Durante la cerimonia di apertura, il direttore del Museo Nazionale Cinese delle Belle Arti, Pan Yikui, ha dichiarato nel suo discorso che i 36 capolavori rinascimentali hanno raggiunto la Cina attraversando montagne e mari. La maggior parte di queste opere è esposta in Cina per la prima volta. Un aspetto di particolare valore è che, grazie alla collaborazione accademica tra pittori e studiosi cinesi e italiani, è stato ricostruito il filo dello spirito rinascimentale, mettendo in luce il calore dell’umanesimo e il fascino intrinseco dell’arte. I curatori hanno arricchito ogni opera con interpretazioni vivaci, che ampliano il contenuto culturale della mostra e approfondiscono il dialogo e l’apprendimento reciproco.
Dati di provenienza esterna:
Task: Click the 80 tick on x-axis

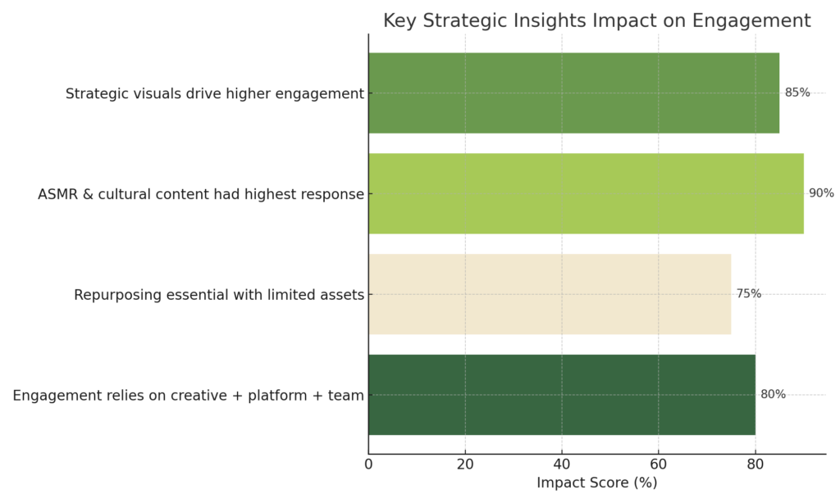Action: pyautogui.click(x=755, y=465)
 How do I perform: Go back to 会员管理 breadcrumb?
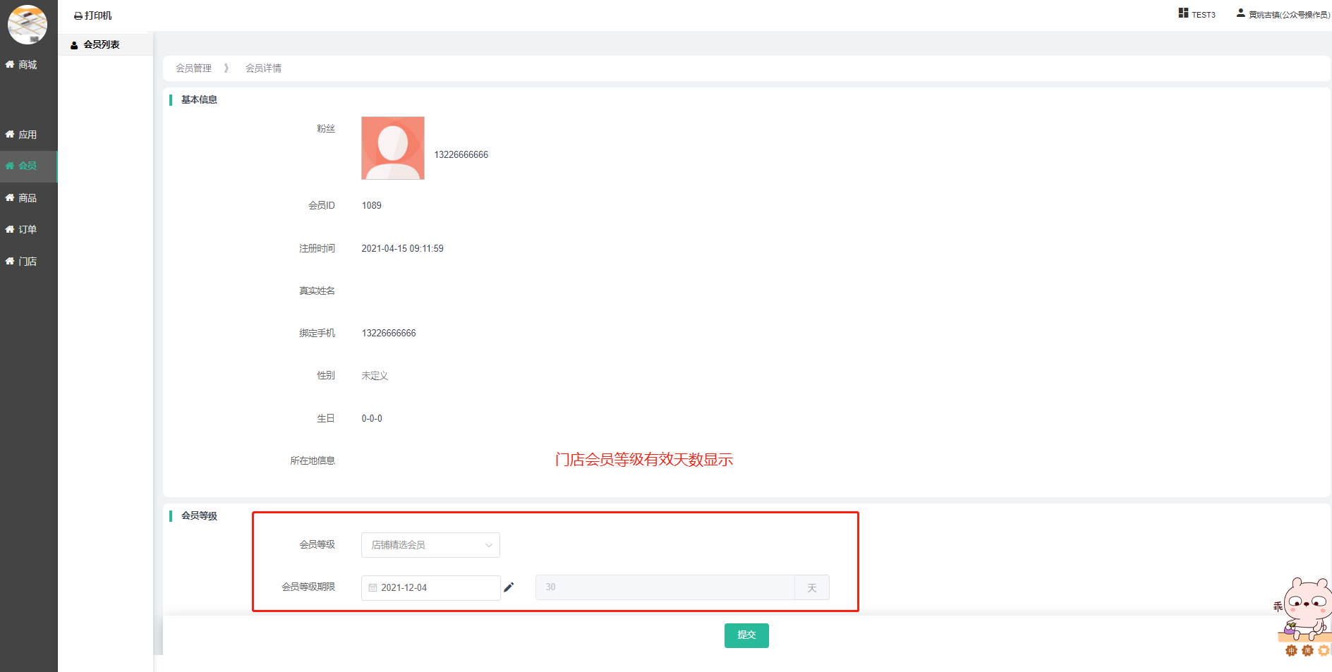pyautogui.click(x=193, y=68)
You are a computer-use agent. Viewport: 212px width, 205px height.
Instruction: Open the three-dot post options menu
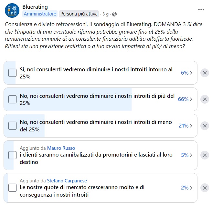(x=201, y=10)
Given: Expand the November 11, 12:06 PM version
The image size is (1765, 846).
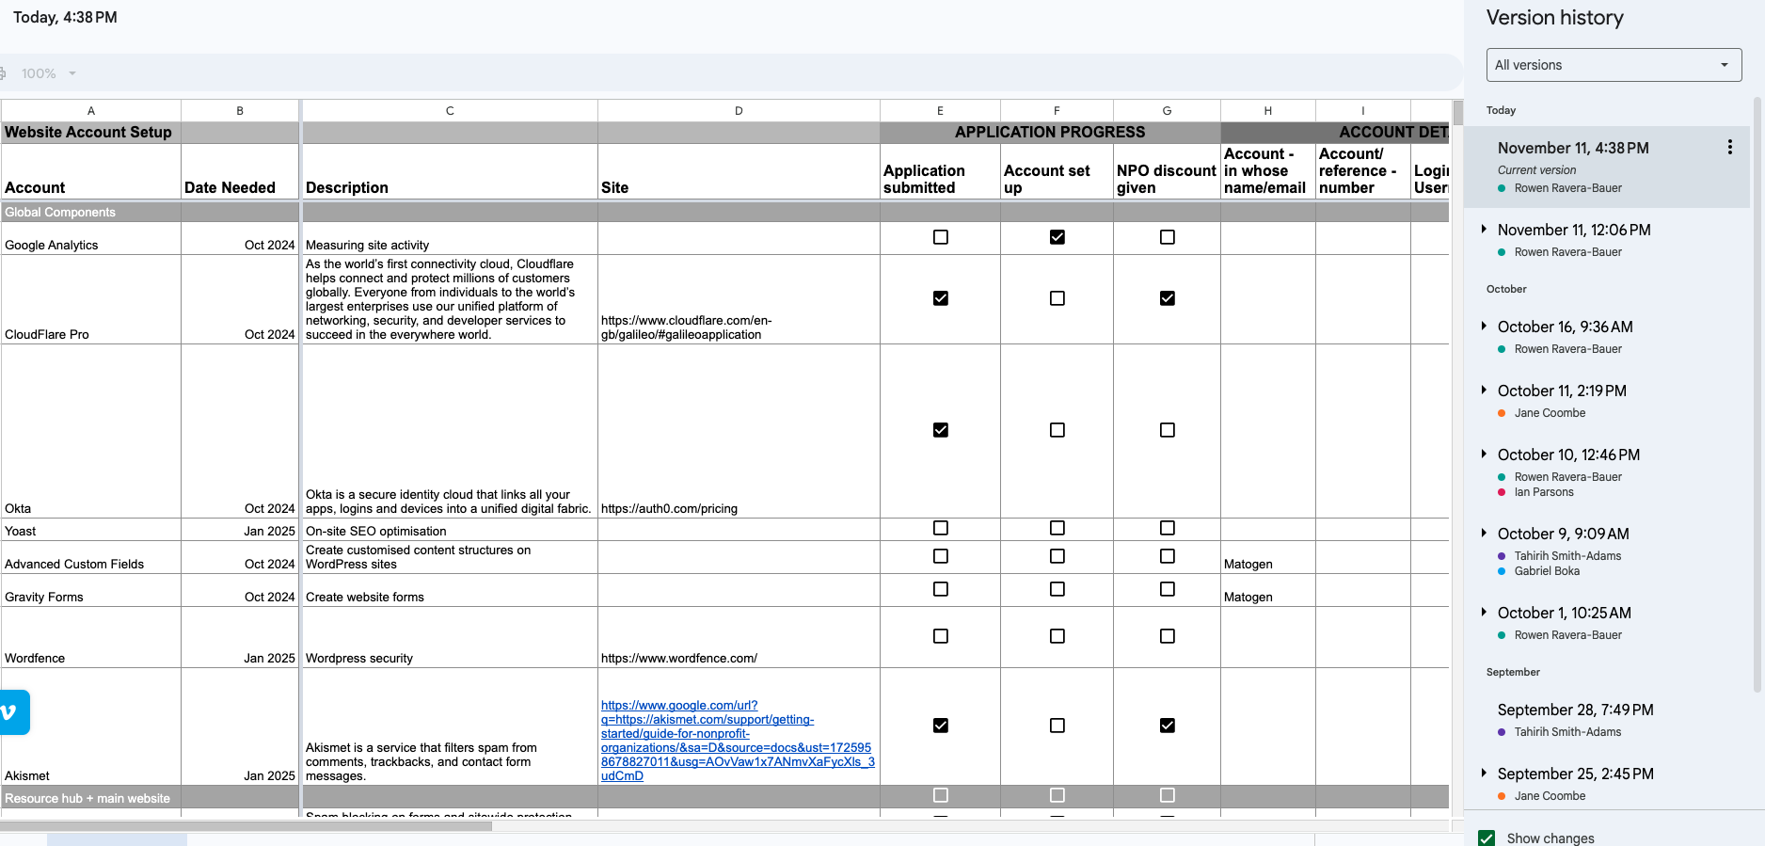Looking at the screenshot, I should point(1484,230).
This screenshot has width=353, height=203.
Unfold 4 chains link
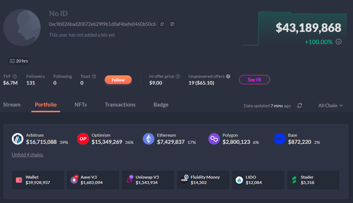(27, 155)
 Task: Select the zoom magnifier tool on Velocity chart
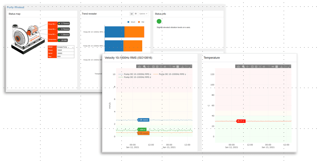click(x=144, y=67)
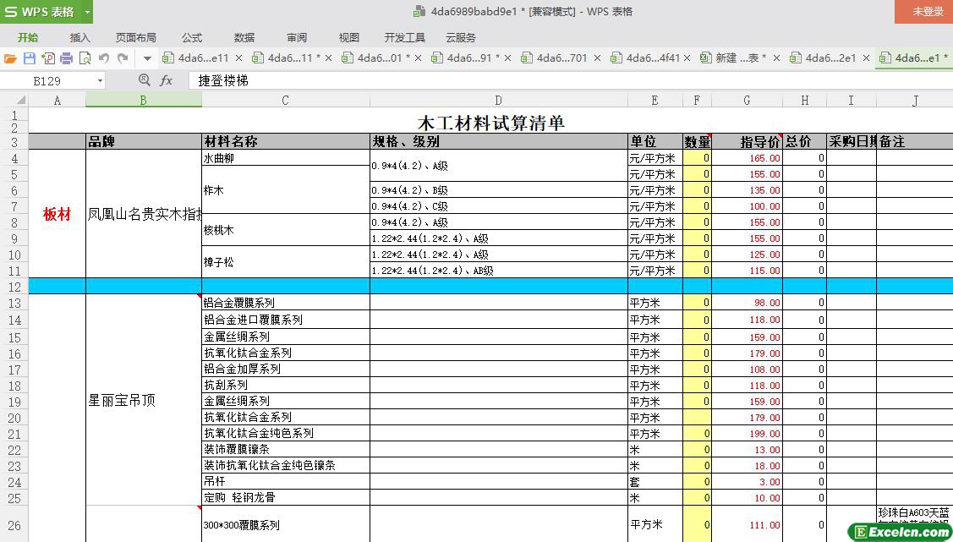Screen dimensions: 953x542
Task: Expand the Name Box dropdown showing B129
Action: (x=100, y=81)
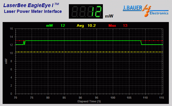The width and height of the screenshot is (172, 106).
Task: Click the Elapsed Time (S) axis label
Action: point(89,101)
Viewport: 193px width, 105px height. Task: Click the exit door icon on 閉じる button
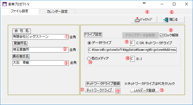coord(166,20)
Wu Weishan, vice segretario generale del Comitato Nazionale della CCPPC e vice presidente della Lega Democratica della Cina, ha sottolineato nel suo discorso che questa mostra svolgerà un ruolo positivo nello sviluppo delle belle arti cinesi. “Oggi, in questa sede, possiamo vedere rinomati artisti e studiosi provenienti da Italia, Francia, Russia e Grecia: un ‘luogo di dialogo’ per l’apprendimento reciproco e lo scambio tra civiltà”, ha sottolineato Wu, aggiungendo che la nostra creazione artistica dovrebbe arricchirsi, svilupparsi e, partendo dai miglior risultati della civiltà umana, continuare a creare grandi opere. “È per questo che dovremmo avere un cuore inclusivo, una visione ampia e uno spirito umile, capace di assorbire tutte le forme d’arte”.

Per quanto riguarda l’importanza significativa di questa esposizione per gli scambi culturali tra i due Paesi, l’ambasciatore d’Italia in Cina, Massimo Ambrosetti, ha ribadito: “Oggi non stiamo solo inaugurando una mostra di eccezionale livello, che ha già suscitato grande interesse prima ancora della sua apertura ufficiale, ma stiamo anche aggiungendo un ulteriore tassello a un dialogo culturale già molto ricco tra Italia e Cina. La mostra rappresenta un segno concreto della profonda amicizia culturale tra Italia e Cina e del comune desiderio di conoscenza reciproca dei due popoli, e continua ad alimentare, attraverso il rispetto reciproco e il dialogo culturale, l’antico legame delle nostre millenarie civiltà”.

In un’intervista concessa al CMG, la professoressa di Storia dell’Arte dell’Università Sapienza di Roma, Caterina Volpi, ha sottolineato che Italia e Cina sono state sempre legate da un rapporto stretto fin dai tempi del Rinascimento. Quindi, questa mostra sul Rinascimento non fa che sottolineare un rapporto a distanza che non si è mai veramente interrotto. Oggi ci sono diverse mostre in Cina di arte italiana e mostre di arte cinese in Italia: questo scambio tra le opere d’arte dei due Paesi è sicuramente il miglior modo per rafforzare ulteriormente i legami culturali e per far comprendere a un pubblico più ampio le caratteristiche specifiche e le affinità di queste due grandi civiltà.

Durante la mostra, il Museo Nazionale Cinese delle Belle Arti organizzerà anche una serie di conferenze accademiche, forum tematici, esperienze multimediali e attività di educazione pubblica, al fine di approfondire la comprensione del significato umanistico e del valore artistico del Rinascimento. Inoltre, ispirandosi alle opere esposte, il museo lancerà una serie di prodotti culturali e creativi. Questi non sono semplici derivati della mostra, ma un’estensione organica del concept stesso dell’esposizione.